--- What you have to do ---
Change "This screenshot" to "This capture" throughout the entries below, leaving everything else as it is. Reproduce the entries without the pictures.

(Item coordinate data)

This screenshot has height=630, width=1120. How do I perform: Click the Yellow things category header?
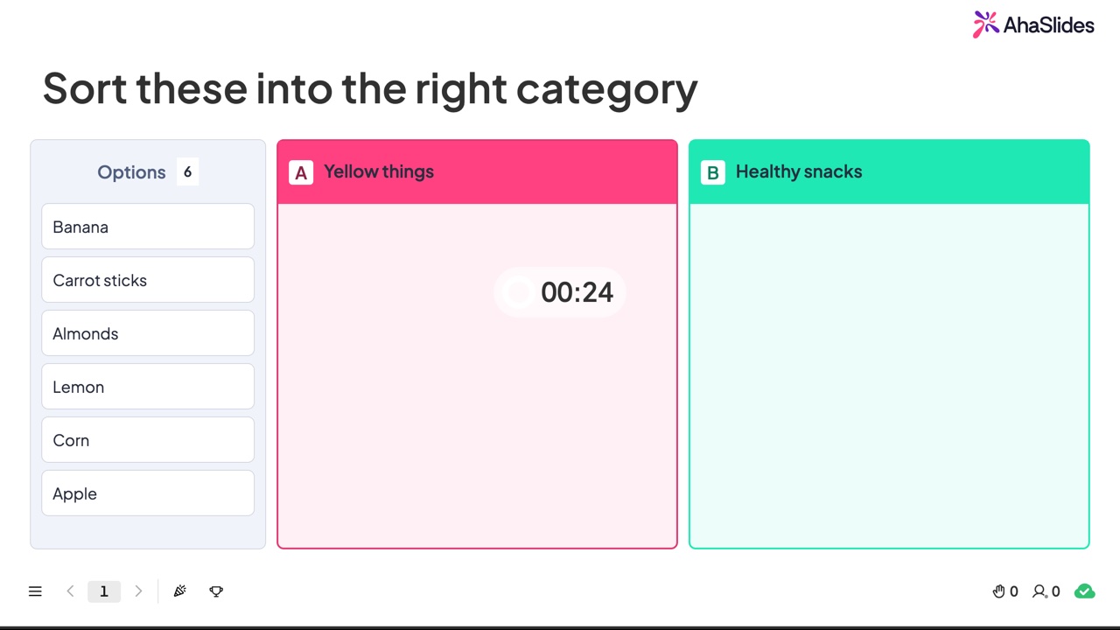click(477, 172)
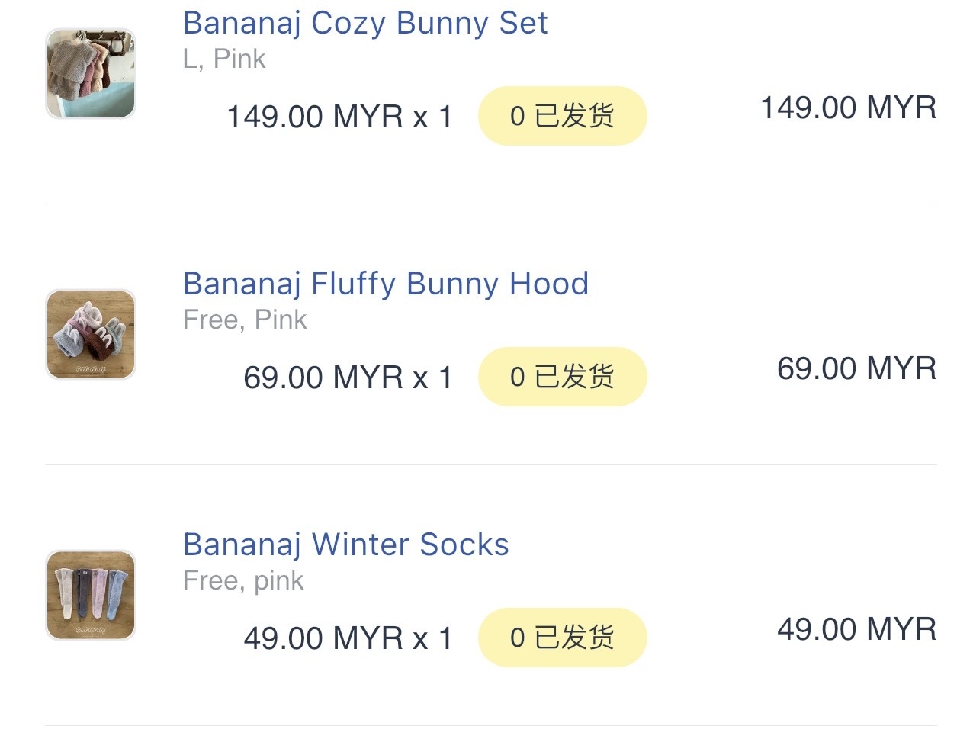The width and height of the screenshot is (973, 739).
Task: Open the Fluffy Bunny Hood product thumbnail
Action: pos(91,334)
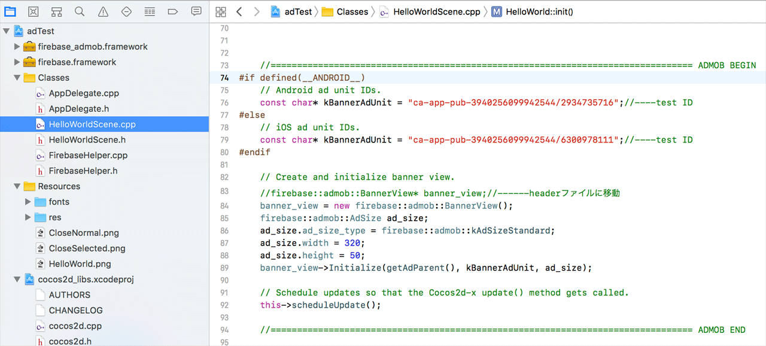Show the Symbol navigator hierarchy icon

57,11
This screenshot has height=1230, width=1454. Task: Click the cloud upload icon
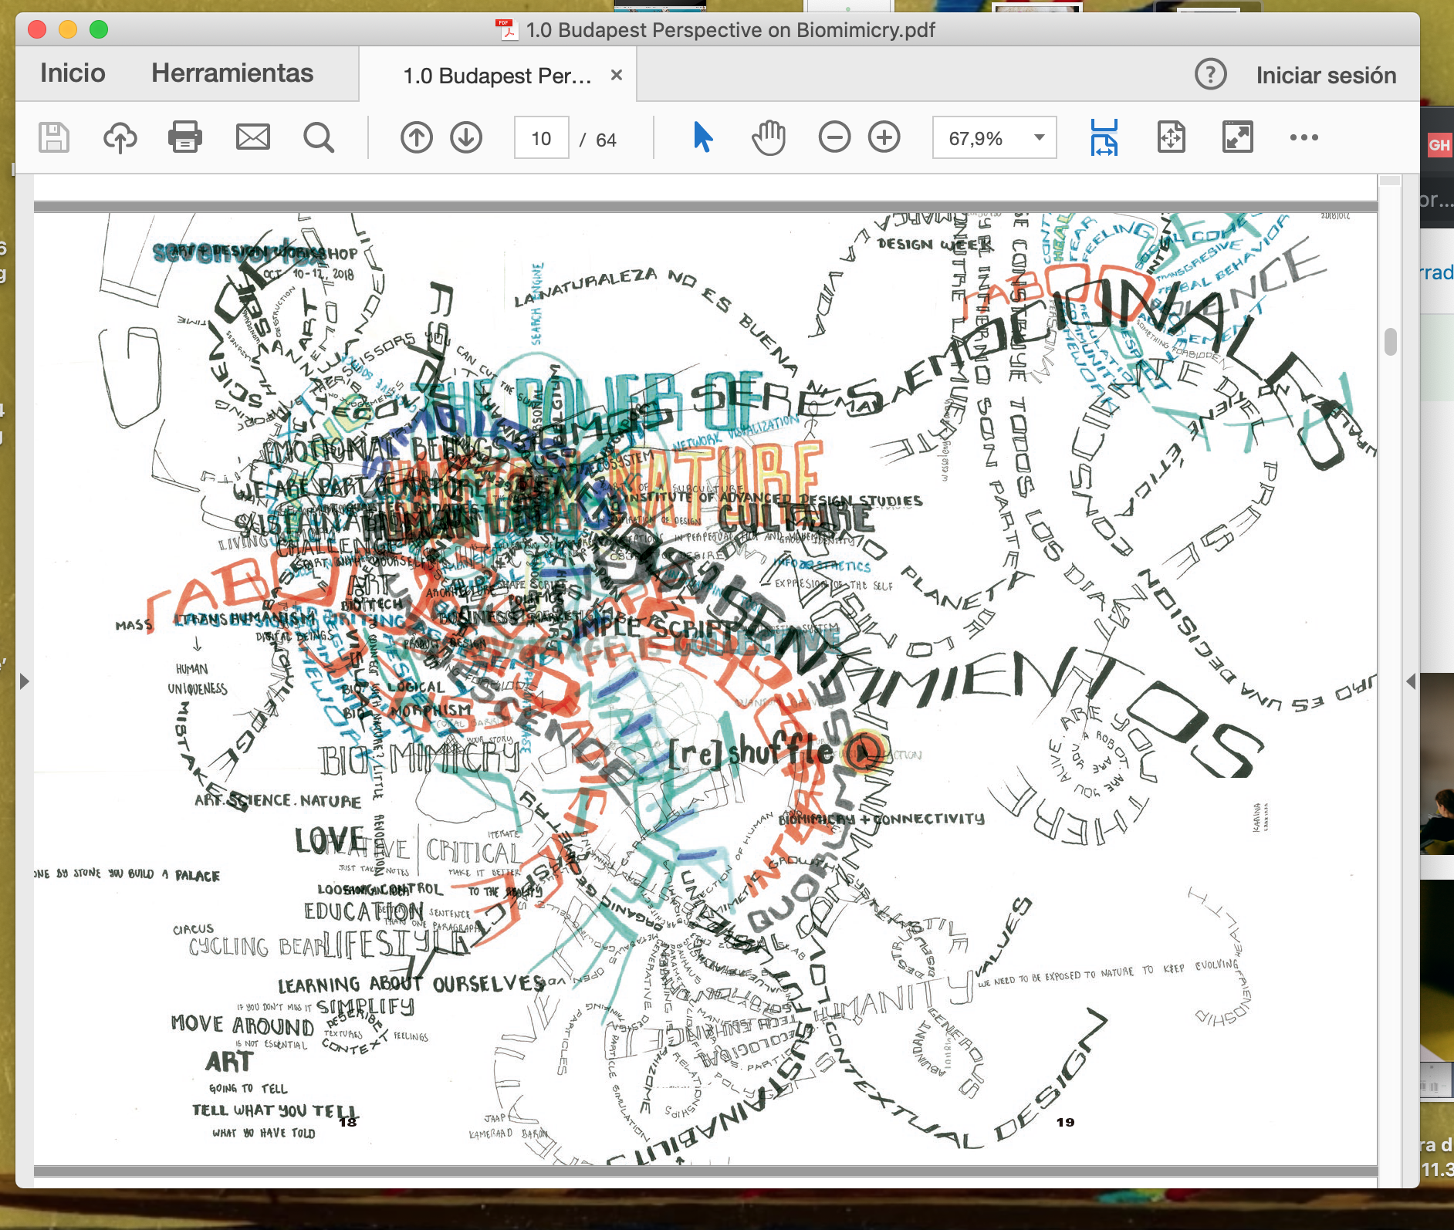pos(120,138)
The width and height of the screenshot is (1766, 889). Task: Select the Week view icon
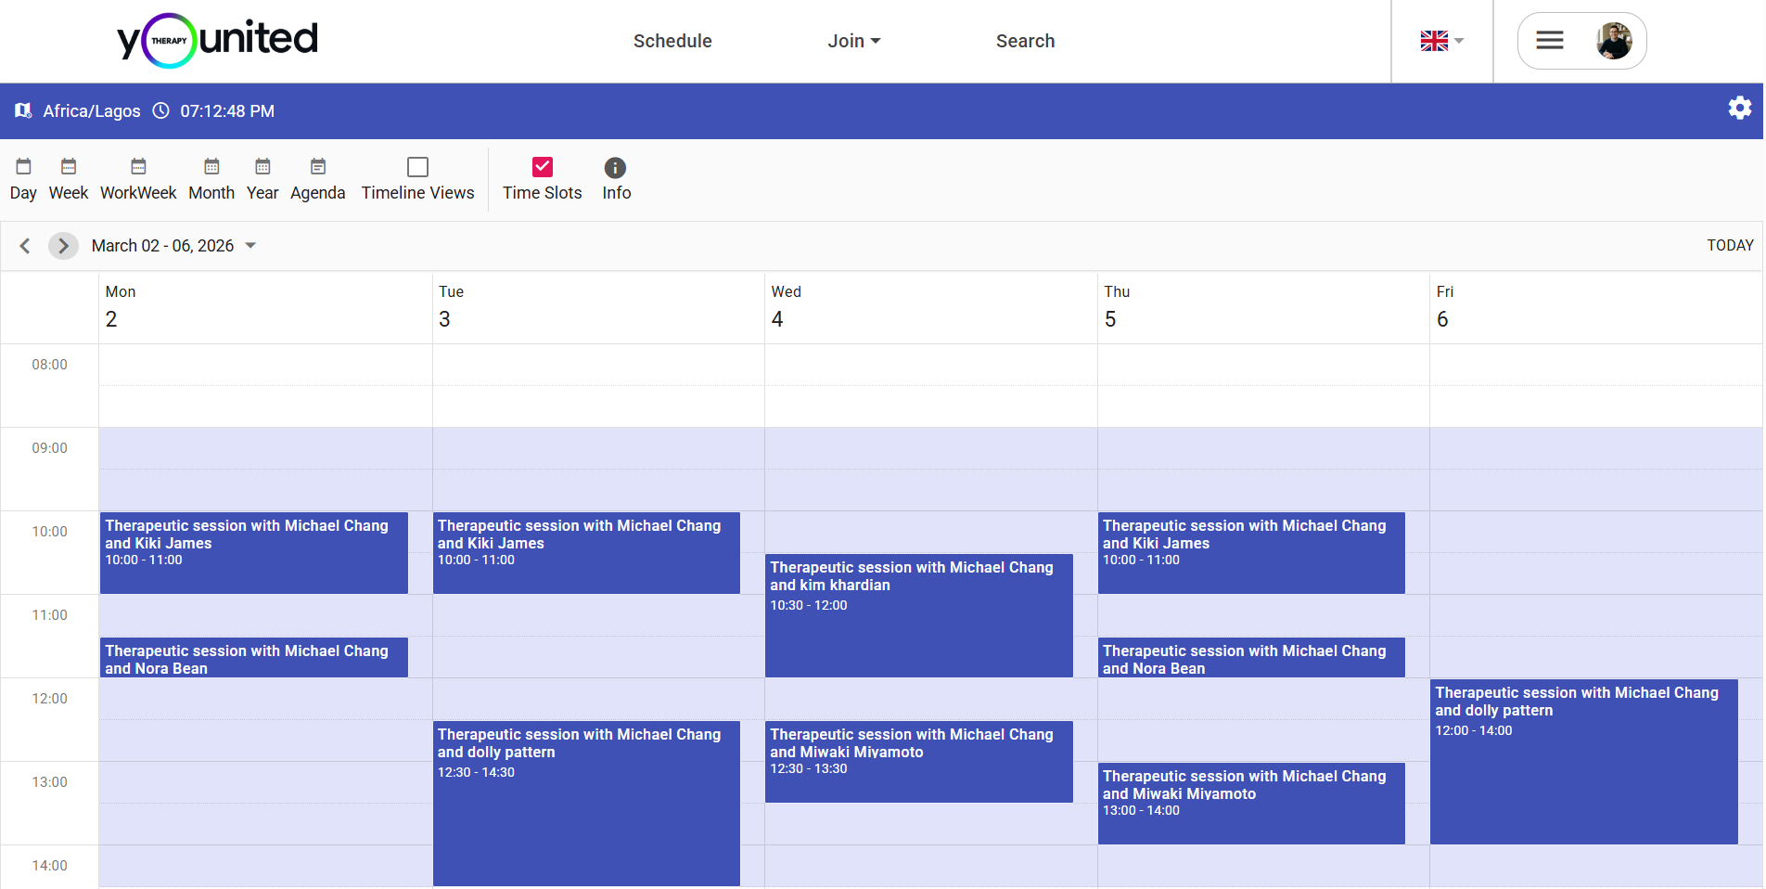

--- Completed exercise ---
This capture has height=630, width=1120. How do I perform: Click the Yellow things category header?
click(477, 172)
The width and height of the screenshot is (973, 739).
Task: Open the Fluffy Bunny Hood product thumbnail
Action: pos(91,334)
Show the Symbol navigator hierarchy icon

57,11
This capture has height=1230, width=1454. Task: Click the cloud upload icon
pos(120,138)
The width and height of the screenshot is (1766, 889). Task: Select the Week view icon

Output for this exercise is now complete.